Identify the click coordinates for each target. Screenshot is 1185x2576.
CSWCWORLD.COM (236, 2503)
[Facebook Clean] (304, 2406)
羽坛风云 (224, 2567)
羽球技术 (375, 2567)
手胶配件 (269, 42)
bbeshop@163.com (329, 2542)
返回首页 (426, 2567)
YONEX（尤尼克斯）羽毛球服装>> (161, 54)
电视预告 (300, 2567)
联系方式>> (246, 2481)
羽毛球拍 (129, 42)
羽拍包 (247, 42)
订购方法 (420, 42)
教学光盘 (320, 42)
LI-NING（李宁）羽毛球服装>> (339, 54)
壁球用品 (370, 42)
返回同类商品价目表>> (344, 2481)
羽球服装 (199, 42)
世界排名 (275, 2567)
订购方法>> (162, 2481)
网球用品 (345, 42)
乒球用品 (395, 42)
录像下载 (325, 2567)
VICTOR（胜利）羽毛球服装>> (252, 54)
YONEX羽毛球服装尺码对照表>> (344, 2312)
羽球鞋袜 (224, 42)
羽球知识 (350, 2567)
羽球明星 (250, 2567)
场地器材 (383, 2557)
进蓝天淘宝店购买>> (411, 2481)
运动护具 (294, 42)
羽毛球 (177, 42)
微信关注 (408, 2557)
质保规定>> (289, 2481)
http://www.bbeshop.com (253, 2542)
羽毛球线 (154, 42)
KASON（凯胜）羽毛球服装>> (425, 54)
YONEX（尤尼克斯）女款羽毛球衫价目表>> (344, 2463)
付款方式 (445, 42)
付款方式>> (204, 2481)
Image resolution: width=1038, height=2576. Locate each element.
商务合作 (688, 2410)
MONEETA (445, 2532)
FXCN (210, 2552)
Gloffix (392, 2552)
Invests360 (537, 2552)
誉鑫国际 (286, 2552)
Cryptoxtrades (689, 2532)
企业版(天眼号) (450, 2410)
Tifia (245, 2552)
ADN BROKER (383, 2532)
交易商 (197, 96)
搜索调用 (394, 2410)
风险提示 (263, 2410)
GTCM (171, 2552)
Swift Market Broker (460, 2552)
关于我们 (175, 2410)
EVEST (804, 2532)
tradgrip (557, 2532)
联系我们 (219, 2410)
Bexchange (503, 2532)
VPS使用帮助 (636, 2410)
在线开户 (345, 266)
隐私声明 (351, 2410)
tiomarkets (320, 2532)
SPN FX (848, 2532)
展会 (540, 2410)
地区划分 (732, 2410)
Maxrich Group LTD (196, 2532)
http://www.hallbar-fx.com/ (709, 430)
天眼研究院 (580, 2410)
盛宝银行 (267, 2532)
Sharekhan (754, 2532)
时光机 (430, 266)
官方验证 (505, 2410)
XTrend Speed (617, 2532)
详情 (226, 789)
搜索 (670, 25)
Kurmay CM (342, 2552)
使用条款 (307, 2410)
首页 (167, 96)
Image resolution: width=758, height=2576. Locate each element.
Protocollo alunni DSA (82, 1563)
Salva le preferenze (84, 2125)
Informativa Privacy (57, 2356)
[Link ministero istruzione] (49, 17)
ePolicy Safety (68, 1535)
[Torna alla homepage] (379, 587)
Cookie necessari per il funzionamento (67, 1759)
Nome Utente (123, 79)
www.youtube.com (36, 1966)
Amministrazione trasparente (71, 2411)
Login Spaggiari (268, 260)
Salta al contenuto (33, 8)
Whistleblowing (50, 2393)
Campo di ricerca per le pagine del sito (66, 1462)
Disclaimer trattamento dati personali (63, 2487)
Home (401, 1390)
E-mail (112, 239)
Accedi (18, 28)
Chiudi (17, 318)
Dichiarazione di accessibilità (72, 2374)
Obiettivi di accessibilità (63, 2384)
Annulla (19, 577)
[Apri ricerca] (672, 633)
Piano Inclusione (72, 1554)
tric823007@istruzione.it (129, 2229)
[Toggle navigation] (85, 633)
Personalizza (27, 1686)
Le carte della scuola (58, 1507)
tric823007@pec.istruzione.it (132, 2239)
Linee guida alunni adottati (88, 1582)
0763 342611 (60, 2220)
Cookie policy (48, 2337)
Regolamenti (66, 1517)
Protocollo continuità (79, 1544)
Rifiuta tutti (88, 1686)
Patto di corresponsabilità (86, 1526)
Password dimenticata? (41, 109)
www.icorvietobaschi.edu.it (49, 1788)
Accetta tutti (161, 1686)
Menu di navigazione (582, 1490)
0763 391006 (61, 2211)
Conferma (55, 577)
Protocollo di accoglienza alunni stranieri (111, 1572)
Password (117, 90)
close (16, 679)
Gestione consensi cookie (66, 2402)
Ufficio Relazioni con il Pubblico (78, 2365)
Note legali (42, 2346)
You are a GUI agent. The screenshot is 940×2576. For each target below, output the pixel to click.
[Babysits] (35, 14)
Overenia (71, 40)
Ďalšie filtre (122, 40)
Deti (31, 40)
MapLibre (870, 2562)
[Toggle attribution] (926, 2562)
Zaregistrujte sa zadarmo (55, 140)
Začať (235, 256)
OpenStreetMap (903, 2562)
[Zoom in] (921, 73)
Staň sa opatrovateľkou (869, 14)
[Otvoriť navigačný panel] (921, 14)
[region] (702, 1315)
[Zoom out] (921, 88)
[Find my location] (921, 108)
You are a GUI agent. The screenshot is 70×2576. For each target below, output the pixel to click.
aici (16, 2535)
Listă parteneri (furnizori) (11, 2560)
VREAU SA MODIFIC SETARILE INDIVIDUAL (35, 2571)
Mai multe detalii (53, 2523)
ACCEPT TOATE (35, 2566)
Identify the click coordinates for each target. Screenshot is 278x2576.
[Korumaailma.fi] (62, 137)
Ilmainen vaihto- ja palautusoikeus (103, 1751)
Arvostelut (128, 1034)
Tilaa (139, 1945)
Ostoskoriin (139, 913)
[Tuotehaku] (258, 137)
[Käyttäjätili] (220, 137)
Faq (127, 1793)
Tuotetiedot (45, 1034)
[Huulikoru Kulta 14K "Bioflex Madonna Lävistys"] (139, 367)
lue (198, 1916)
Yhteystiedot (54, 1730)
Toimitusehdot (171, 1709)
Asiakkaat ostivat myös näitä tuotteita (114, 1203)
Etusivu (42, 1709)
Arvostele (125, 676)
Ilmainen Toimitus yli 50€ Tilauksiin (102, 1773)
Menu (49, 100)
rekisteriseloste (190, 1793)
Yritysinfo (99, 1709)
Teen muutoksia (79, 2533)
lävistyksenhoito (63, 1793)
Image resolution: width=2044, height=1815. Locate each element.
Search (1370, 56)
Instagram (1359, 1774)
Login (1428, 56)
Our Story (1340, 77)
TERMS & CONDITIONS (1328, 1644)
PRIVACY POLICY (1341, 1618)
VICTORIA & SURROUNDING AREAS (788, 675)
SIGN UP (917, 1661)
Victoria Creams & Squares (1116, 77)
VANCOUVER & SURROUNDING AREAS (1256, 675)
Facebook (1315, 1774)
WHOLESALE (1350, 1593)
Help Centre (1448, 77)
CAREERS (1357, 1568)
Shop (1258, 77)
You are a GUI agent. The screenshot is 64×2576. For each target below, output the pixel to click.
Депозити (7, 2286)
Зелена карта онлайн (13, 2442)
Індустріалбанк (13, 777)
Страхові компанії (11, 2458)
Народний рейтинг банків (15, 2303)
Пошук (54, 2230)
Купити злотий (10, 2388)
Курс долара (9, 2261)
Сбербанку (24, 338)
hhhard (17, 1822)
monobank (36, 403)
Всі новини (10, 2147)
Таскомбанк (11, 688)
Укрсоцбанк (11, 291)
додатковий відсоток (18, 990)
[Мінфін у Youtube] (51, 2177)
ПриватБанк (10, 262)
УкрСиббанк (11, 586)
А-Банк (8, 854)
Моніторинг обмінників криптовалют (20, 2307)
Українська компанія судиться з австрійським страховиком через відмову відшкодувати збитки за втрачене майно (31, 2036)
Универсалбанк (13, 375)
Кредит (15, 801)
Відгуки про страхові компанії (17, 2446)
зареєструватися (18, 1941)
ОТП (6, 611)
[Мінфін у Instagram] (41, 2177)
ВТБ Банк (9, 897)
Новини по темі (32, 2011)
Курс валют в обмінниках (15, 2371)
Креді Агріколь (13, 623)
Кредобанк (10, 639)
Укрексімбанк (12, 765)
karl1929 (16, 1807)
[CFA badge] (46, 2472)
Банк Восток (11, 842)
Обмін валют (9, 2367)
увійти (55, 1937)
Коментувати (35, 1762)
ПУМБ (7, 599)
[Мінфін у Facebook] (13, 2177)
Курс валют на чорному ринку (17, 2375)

::::::::::

In the data above, start at the line that has "Asiakkaat ostivat myös", stop after the line that has "Shop (1258, 77)", and print every line in between exactly as it stands.

Asiakkaat ostivat myös näitä tuotteita (114, 1203)
Etusivu (42, 1709)
Arvostele (125, 676)
Ilmainen Toimitus yli 50€ Tilauksiin (102, 1773)
Menu (49, 100)
rekisteriseloste (190, 1793)
Yritysinfo (99, 1709)
Teen muutoksia (79, 2533)
lävistyksenhoito (63, 1793)
Image resolution: width=2044, height=1815. Locate each element.
Search (1370, 56)
Instagram (1359, 1774)
Login (1428, 56)
Our Story (1340, 77)
TERMS & CONDITIONS (1328, 1644)
PRIVACY POLICY (1341, 1618)
VICTORIA & SURROUNDING AREAS (788, 675)
SIGN UP (917, 1661)
Victoria Creams & Squares (1116, 77)
VANCOUVER & SURROUNDING AREAS (1256, 675)
Facebook (1315, 1774)
WHOLESALE (1350, 1593)
Help Centre (1448, 77)
CAREERS (1357, 1568)
Shop (1258, 77)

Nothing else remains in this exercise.